Ed Cabellon made a great point (read the comments on Joe’s post – they’re worth it): conferences, especially national ones, are serving multiple “masters.” Ed didn’t say it that way, but that’s the takeaway I got and what is sticking with me now.
My initial response to Ed included thanks for the reminder that although there is an amazing community of student affairs professionals (who I happen to follow and network with on Twitter), this voice is not the only voice, nor is it the most important (as much as we would love for that to be the case). I value, at my core, the need for questioning and the call for change. I consider myself an instigator – someone who is not okay with the status quo just because it is the “way we do things.” That being said, I am also reminded that there are literally thousands of voices to honor and people to educate at a national conference. That’s right – thousands. A huge part of me trusts the educator I have grown into when I say that we can do better with our presentations. Another huge part of me recognizes that we must also acknowledge what we know about education and development, and that like our work with students, we have to meet our peers where they are, and walk with them.
A few of the “masters” a national conference must serve:
- student affairs professionals of all levels of experience (1 – 50+ years)
- graduate students
- undergraduate students intending to enter the field
- professors of graduate programs of study
- large universities
- small private colleges
- for-profit institutions
- community colleges
- international institutions
- stated values of the association and field
- stated professional competencies (and trying to meet them)
- herding the cats that are volunteers – those people who do all the planning, program reading, and a ton of the other work that goes into the conference – people who do this in addition to their “real” job
- commissions, standing committees, knowledge communities, and other “within association groups”
- companies who pay to be in the marketplace
- limits/opportunities of the city & conference center
- networking needs/desires
- competition with other professional associations and conferences (within and outside student affairs)
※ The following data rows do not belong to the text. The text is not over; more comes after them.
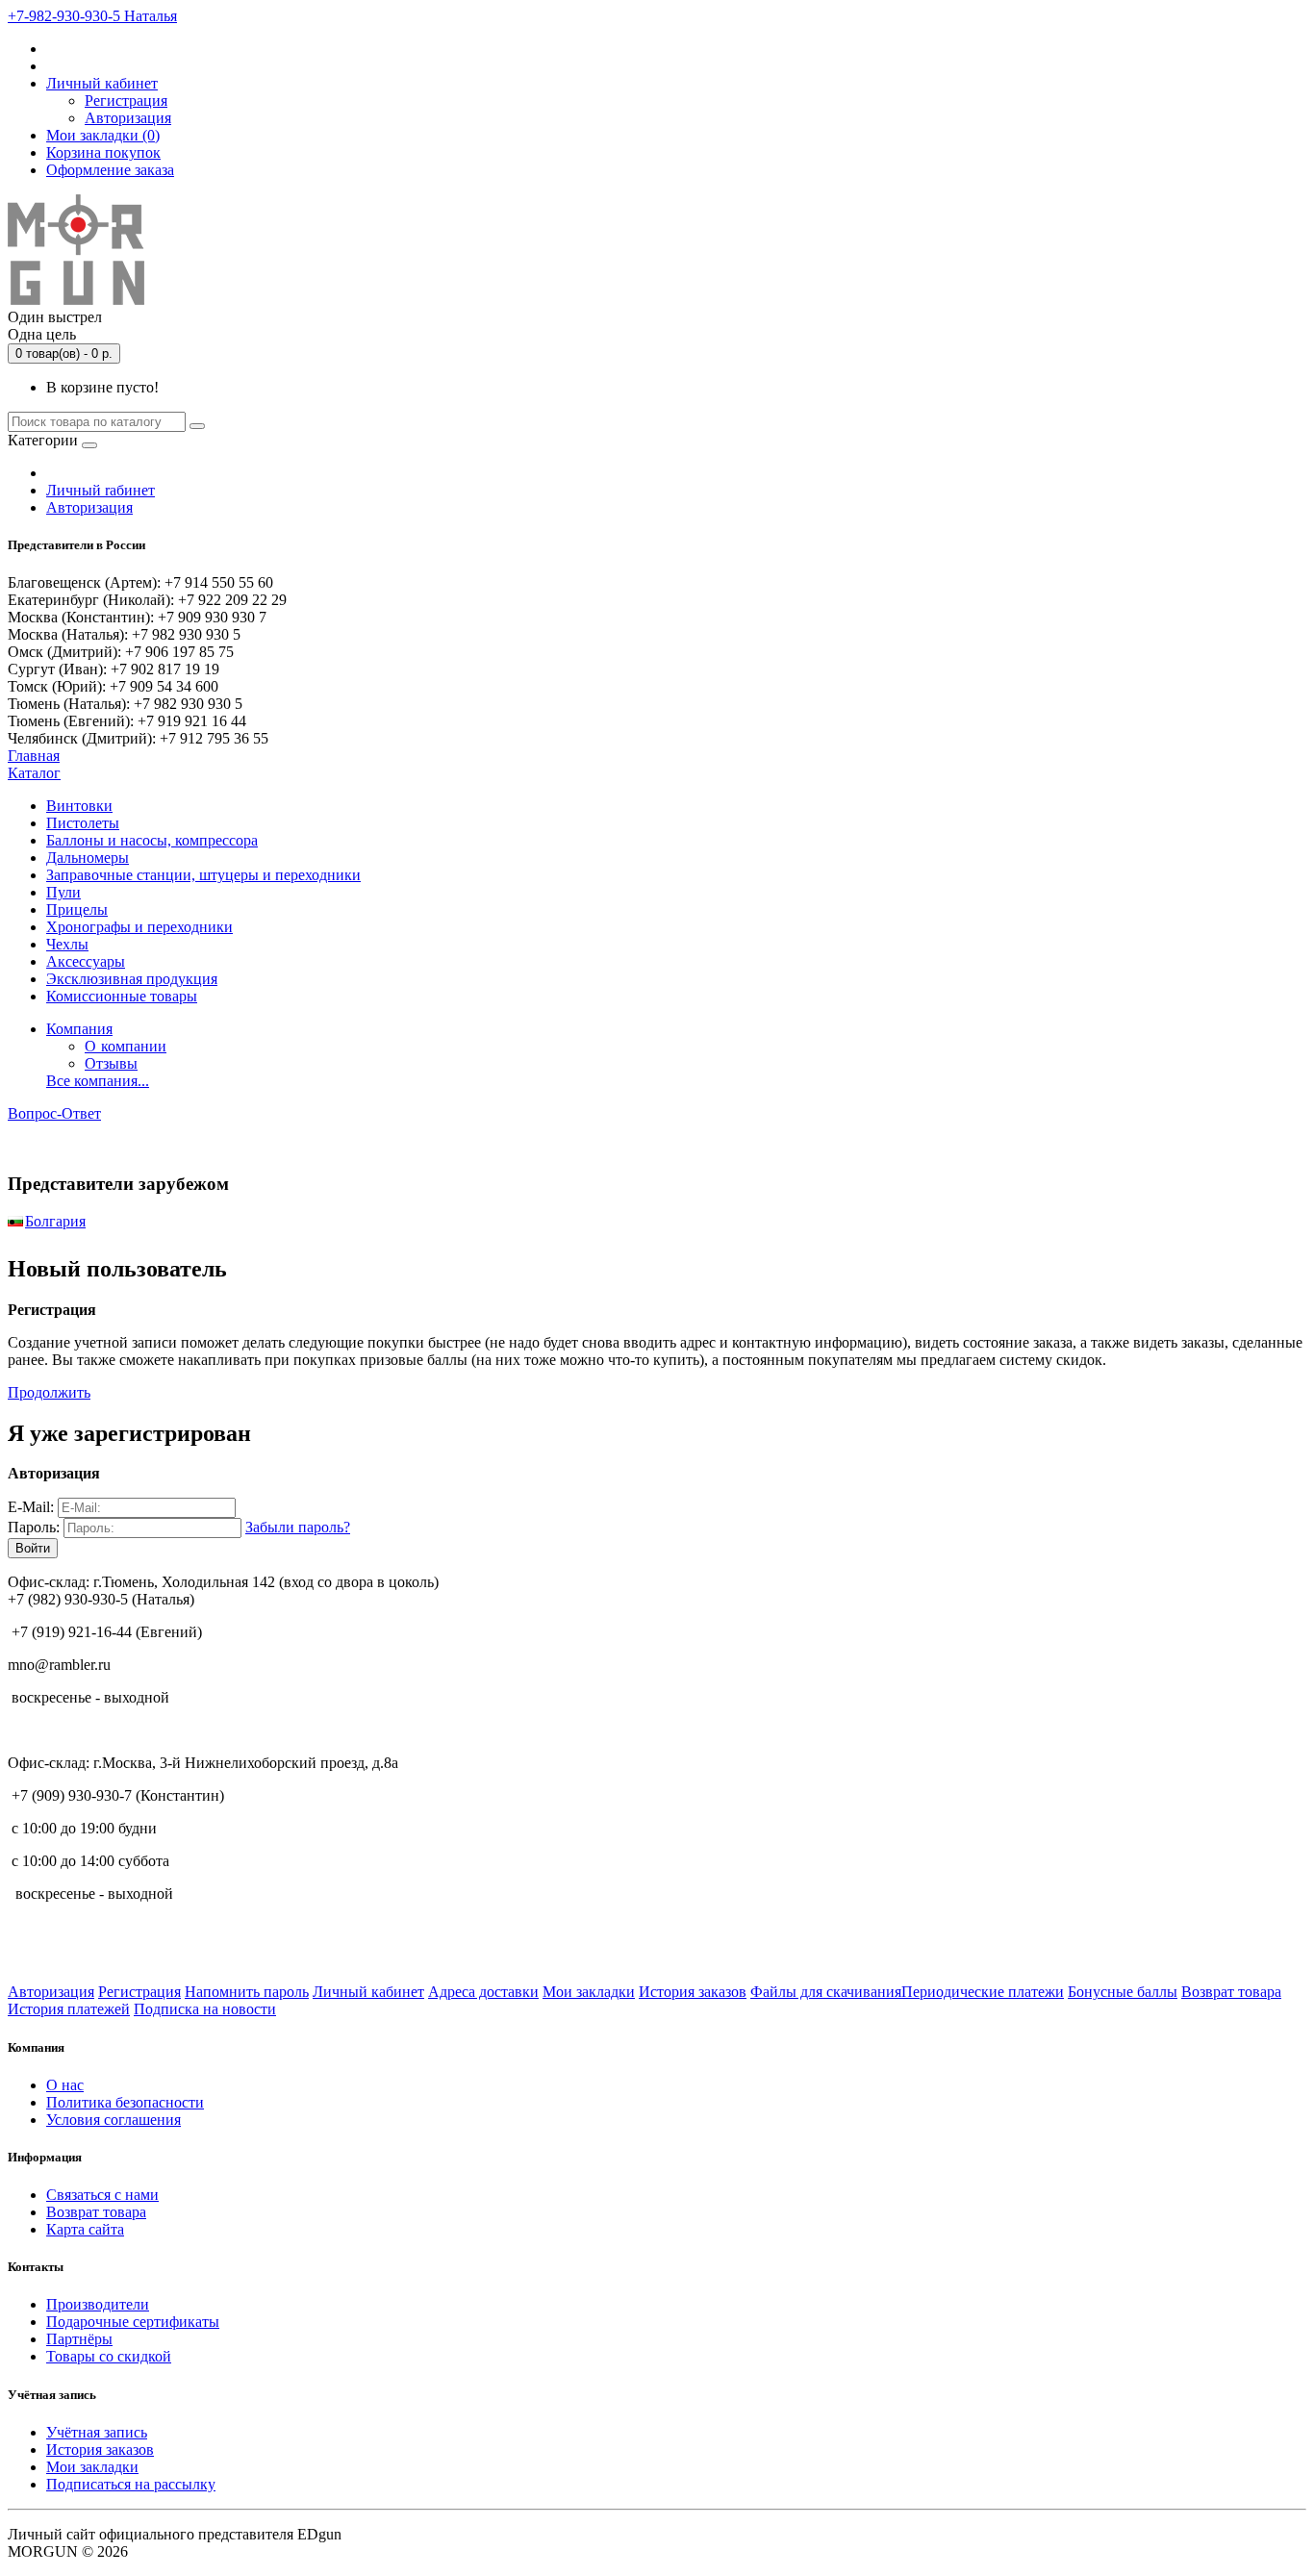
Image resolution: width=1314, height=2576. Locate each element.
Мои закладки (589, 1991)
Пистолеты (82, 823)
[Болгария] (15, 1221)
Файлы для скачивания (825, 1991)
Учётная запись (96, 2432)
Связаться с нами (102, 2194)
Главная (34, 755)
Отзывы (111, 1063)
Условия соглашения (113, 2119)
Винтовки (79, 805)
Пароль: (34, 1527)
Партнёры (79, 2339)
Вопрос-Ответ (54, 1113)
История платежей (69, 2009)
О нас (65, 2085)
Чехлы (67, 944)
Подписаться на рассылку (130, 2484)
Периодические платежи (982, 1991)
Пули (63, 892)
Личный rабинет (100, 490)
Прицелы (77, 909)
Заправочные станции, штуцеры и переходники (203, 875)
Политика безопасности (125, 2102)
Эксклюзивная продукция (131, 979)
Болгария (55, 1221)
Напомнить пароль (247, 1991)
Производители (97, 2304)
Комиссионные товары (121, 996)
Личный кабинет (368, 1991)
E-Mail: (31, 1507)
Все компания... (97, 1081)
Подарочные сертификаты (132, 2321)
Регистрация (126, 100)
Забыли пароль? (297, 1527)
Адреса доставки (483, 1991)
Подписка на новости (205, 2009)
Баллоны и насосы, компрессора (152, 840)
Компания (79, 1029)
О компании (125, 1046)
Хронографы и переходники (139, 927)
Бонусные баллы (1122, 1991)
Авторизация (128, 118)
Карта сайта (85, 2229)
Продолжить (49, 1392)
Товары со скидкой (108, 2356)
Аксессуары (85, 961)
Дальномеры (87, 857)
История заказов (692, 1991)
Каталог (34, 773)
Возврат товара (1231, 1991)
- people. lots and lots of people.
- Who pays – institution or the individual
- Why is the payment happening – for ideas, for personal development, for networking, etc.
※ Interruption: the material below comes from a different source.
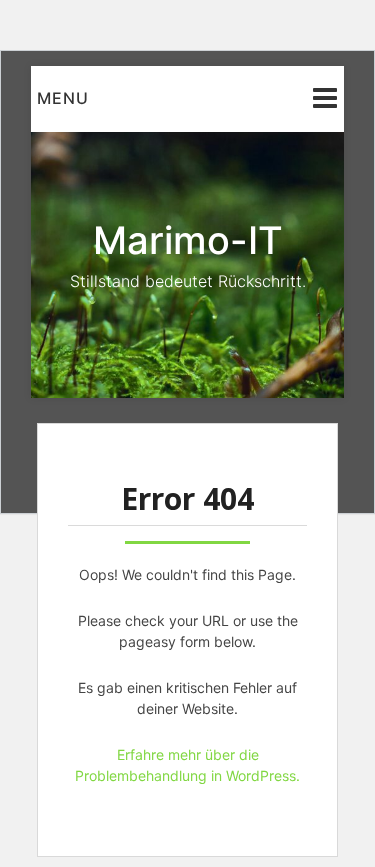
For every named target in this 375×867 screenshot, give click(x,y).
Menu (63, 98)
- What are the expected outcomes of said funding – is there something tangible that needs to be “brought back?”
- Convention center and accouterments
- The non-volunteers
- The physical needs (printers, curtains, etc.)
- Learning Outcomes
- Individual goals
- Institutional goals
- Commission/committee/community goals
- Association goals
- Oh wait, I said learning outcomes, not goals. Well, learning the difference there is probably important.
- Learning Styles
- Different learning styles: visual – experiential, etc.
- Different strengths: input, woo, etc.
- Different personality types (preferences for walking in this world): MBTI types
- What we know about learning (“good” practices)
- experiential / active learning
- communicating high expectations
- creating safe & inclusive spaces
- developmental stages
- cognitive theory
- What we “know” about good presentations (which have been hashed out in several other places)
- Networking, Connecting and Relationship-Building
- how do people connect?
- natural & organized opportunities
- opportunities to discuss “what’s up”
- affirming current relationships & building new
- what connections are most important?
If you’re anything like me, you might be feeling a bit overwhelmed right now. Add to that the crews and crews of volunteers who turn over every year. And the expectation (from whom?) that presenting is an important contribution to the association and one’s own professional development.
There’s a lot to muck through. And yes, we can do better. But like any change, this won’t happen overnight. And we need to cross the metaphorical bridge and lead our peers to our side instead of shouting at them to hurry up and get here.
How will you cross the bridge today?